*** Data for this task Section Begins ***

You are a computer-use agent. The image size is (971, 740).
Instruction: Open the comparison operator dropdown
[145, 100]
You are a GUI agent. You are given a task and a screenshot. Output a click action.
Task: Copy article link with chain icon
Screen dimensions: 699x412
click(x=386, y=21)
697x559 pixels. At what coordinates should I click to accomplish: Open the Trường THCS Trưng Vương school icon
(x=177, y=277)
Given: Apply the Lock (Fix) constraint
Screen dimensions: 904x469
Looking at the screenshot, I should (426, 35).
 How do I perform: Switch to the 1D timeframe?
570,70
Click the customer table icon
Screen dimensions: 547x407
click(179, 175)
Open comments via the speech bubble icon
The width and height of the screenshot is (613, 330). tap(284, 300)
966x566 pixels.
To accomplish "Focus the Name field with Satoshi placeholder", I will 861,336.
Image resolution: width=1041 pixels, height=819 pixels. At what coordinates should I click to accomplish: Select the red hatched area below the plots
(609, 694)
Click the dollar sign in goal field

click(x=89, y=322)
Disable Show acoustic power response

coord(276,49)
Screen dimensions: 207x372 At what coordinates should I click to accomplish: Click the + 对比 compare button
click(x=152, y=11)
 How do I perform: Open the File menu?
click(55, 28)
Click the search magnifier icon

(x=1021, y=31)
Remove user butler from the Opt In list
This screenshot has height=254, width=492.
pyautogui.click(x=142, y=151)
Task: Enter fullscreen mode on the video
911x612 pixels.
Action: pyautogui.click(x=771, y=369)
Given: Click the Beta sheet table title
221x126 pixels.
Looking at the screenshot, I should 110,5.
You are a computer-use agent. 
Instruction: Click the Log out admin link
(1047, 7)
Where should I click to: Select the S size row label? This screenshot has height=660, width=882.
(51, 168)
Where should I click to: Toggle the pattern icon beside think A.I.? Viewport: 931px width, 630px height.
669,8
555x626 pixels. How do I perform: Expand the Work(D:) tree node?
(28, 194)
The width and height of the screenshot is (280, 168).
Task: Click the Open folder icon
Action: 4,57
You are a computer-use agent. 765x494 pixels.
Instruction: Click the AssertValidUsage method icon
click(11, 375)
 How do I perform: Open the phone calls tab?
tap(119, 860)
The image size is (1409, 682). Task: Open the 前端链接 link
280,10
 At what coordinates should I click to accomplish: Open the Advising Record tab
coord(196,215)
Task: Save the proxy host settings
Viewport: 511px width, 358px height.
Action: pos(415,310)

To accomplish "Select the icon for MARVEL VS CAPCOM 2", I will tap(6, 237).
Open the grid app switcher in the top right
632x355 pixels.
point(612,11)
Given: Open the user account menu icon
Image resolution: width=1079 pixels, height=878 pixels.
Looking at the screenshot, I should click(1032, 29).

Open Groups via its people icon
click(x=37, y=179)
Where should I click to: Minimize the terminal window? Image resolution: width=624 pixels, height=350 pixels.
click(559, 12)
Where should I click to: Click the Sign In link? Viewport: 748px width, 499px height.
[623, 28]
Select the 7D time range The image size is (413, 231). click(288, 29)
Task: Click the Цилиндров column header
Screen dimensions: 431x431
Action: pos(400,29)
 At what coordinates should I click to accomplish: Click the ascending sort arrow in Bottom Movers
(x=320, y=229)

*** Data for this task Section Ends ***

Copy every line that includes the string "computer" from the material above.

### Solution for this exercise:
You are a computer-use agent. The image size is (971, 740).
You are a computer-use agent. 
You are a computer-use agent. 765x494 pixels.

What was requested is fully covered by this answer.